Write out every record below exactly as it appears.

***** Data supplied *****

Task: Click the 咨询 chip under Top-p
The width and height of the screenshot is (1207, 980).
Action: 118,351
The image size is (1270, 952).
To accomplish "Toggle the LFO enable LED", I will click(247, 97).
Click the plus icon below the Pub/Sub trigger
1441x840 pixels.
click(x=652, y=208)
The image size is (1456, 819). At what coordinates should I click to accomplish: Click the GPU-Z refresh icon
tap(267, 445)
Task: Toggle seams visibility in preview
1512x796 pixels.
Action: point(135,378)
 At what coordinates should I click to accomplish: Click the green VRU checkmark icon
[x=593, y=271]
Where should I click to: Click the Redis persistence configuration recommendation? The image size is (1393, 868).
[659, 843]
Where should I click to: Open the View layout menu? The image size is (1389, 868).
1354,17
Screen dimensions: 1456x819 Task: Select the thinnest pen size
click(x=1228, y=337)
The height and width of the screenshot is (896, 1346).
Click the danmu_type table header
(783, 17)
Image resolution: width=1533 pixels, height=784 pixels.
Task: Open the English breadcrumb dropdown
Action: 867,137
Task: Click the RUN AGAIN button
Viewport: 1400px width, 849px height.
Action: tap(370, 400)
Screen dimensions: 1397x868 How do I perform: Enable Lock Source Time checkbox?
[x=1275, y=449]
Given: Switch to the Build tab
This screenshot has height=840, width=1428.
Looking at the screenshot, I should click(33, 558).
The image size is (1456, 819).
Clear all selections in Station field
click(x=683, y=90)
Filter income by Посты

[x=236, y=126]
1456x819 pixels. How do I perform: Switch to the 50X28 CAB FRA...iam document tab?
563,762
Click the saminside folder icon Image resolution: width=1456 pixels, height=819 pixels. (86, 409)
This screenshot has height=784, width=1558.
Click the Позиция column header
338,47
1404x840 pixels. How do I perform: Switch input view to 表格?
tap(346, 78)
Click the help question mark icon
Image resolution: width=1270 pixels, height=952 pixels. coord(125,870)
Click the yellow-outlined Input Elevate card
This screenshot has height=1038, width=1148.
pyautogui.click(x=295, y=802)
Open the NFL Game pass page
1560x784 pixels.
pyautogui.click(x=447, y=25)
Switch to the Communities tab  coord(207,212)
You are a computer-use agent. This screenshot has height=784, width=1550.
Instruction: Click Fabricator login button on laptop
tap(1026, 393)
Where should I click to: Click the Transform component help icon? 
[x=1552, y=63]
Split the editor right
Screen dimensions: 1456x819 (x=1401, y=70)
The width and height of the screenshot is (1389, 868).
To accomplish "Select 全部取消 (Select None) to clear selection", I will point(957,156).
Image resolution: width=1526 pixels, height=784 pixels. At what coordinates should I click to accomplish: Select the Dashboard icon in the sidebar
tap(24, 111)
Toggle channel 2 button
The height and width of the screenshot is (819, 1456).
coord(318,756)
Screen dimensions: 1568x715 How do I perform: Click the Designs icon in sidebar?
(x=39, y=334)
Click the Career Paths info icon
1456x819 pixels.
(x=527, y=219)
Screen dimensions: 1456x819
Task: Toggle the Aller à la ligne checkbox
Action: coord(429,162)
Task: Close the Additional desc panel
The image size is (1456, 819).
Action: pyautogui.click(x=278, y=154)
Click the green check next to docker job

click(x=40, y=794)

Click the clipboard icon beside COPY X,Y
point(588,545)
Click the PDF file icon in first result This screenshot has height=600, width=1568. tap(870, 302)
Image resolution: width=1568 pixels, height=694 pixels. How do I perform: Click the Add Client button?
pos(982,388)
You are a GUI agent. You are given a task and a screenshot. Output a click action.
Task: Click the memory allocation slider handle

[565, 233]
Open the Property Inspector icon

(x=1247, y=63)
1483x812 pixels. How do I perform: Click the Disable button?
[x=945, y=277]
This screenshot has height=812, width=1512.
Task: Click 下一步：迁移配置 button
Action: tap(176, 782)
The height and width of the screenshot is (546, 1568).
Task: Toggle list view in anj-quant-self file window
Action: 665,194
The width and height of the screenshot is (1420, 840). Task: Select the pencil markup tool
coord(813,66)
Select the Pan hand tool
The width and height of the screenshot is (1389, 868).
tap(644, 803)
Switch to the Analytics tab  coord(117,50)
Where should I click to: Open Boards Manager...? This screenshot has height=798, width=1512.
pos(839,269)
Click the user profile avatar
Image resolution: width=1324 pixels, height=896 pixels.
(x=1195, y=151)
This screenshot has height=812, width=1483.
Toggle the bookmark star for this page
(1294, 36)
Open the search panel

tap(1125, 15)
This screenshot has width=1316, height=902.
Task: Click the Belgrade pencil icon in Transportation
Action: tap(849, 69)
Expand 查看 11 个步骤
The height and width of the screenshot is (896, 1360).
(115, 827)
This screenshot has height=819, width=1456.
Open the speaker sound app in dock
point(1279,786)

*****

* _Task output_
Task: Click the 咨询 chip under Top-p
The width and height of the screenshot is (1207, 980).
Action: 118,351
The image size is (1270, 952).
To accomplish "Toggle the LFO enable LED", I will click(247, 97).
Click the plus icon below the Pub/Sub trigger
1441x840 pixels.
click(x=652, y=208)
The image size is (1456, 819). At what coordinates should I click to accomplish: Click the GPU-Z refresh icon
tap(267, 445)
Task: Toggle seams visibility in preview
1512x796 pixels.
Action: point(135,378)
 At what coordinates should I click to accomplish: Click the green VRU checkmark icon
[x=593, y=271]
Where should I click to: Click the Redis persistence configuration recommendation? The image size is (1393, 868).
[659, 843]
Where should I click to: Open the View layout menu? The image size is (1389, 868).
1354,17
Screen dimensions: 1456x819 Task: Select the thinnest pen size
click(x=1228, y=337)
The height and width of the screenshot is (896, 1346).
Click the danmu_type table header
(783, 17)
Image resolution: width=1533 pixels, height=784 pixels.
Task: Open the English breadcrumb dropdown
Action: 867,137
Task: Click the RUN AGAIN button
Viewport: 1400px width, 849px height.
Action: tap(370, 400)
Screen dimensions: 1397x868 How do I perform: Enable Lock Source Time checkbox?
[x=1275, y=449]
Given: Switch to the Build tab
This screenshot has height=840, width=1428.
Looking at the screenshot, I should click(33, 558).
The image size is (1456, 819).
Clear all selections in Station field
click(x=683, y=90)
Filter income by Посты

[x=236, y=126]
1456x819 pixels. How do I perform: Switch to the 50X28 CAB FRA...iam document tab?
563,762
Click the saminside folder icon Image resolution: width=1456 pixels, height=819 pixels. (86, 409)
This screenshot has height=784, width=1558.
Click the Позиция column header
338,47
1404x840 pixels. How do I perform: Switch input view to 表格?
tap(346, 78)
Click the help question mark icon
Image resolution: width=1270 pixels, height=952 pixels. coord(125,870)
Click the yellow-outlined Input Elevate card
This screenshot has height=1038, width=1148.
pyautogui.click(x=295, y=802)
Open the NFL Game pass page
1560x784 pixels.
pyautogui.click(x=447, y=25)
Switch to the Communities tab  coord(207,212)
You are a computer-use agent. This screenshot has height=784, width=1550.
Instruction: Click Fabricator login button on laptop
tap(1026, 393)
Where should I click to: Click the Transform component help icon? 
[x=1552, y=63]
Split the editor right
Screen dimensions: 1456x819 (x=1401, y=70)
The width and height of the screenshot is (1389, 868).
To accomplish "Select 全部取消 (Select None) to clear selection", I will point(957,156).
Image resolution: width=1526 pixels, height=784 pixels. At what coordinates should I click to accomplish: Select the Dashboard icon in the sidebar
tap(24, 111)
Toggle channel 2 button
The height and width of the screenshot is (819, 1456).
coord(318,756)
Screen dimensions: 1568x715 How do I perform: Click the Designs icon in sidebar?
(x=39, y=334)
Click the Career Paths info icon
1456x819 pixels.
(x=527, y=219)
Screen dimensions: 1456x819
Task: Toggle the Aller à la ligne checkbox
Action: coord(429,162)
Task: Close the Additional desc panel
The image size is (1456, 819).
Action: pyautogui.click(x=278, y=154)
Click the green check next to docker job

click(x=40, y=794)

Click the clipboard icon beside COPY X,Y
point(588,545)
Click the PDF file icon in first result This screenshot has height=600, width=1568. tap(870, 302)
Image resolution: width=1568 pixels, height=694 pixels. How do I perform: Click the Add Client button?
pos(982,388)
You are a GUI agent. You are given a task and a screenshot. Output a click action.
Task: Click the memory allocation slider handle

[565, 233]
Open the Property Inspector icon

(x=1247, y=63)
1483x812 pixels. How do I perform: Click the Disable button?
[x=945, y=277]
This screenshot has height=812, width=1512.
Task: Click 下一步：迁移配置 button
Action: tap(176, 782)
The height and width of the screenshot is (546, 1568).
Task: Toggle list view in anj-quant-self file window
Action: 665,194
The width and height of the screenshot is (1420, 840). Task: Select the pencil markup tool
coord(813,66)
Select the Pan hand tool
The width and height of the screenshot is (1389, 868).
tap(644, 803)
Switch to the Analytics tab  coord(117,50)
Where should I click to: Open Boards Manager...? This screenshot has height=798, width=1512.
pos(839,269)
Click the user profile avatar
Image resolution: width=1324 pixels, height=896 pixels.
(x=1195, y=151)
This screenshot has height=812, width=1483.
Toggle the bookmark star for this page
(1294, 36)
Open the search panel

tap(1125, 15)
This screenshot has width=1316, height=902.
Task: Click the Belgrade pencil icon in Transportation
Action: tap(849, 69)
Expand 查看 11 个步骤
The height and width of the screenshot is (896, 1360).
(115, 827)
This screenshot has height=819, width=1456.
Open the speaker sound app in dock
point(1279,786)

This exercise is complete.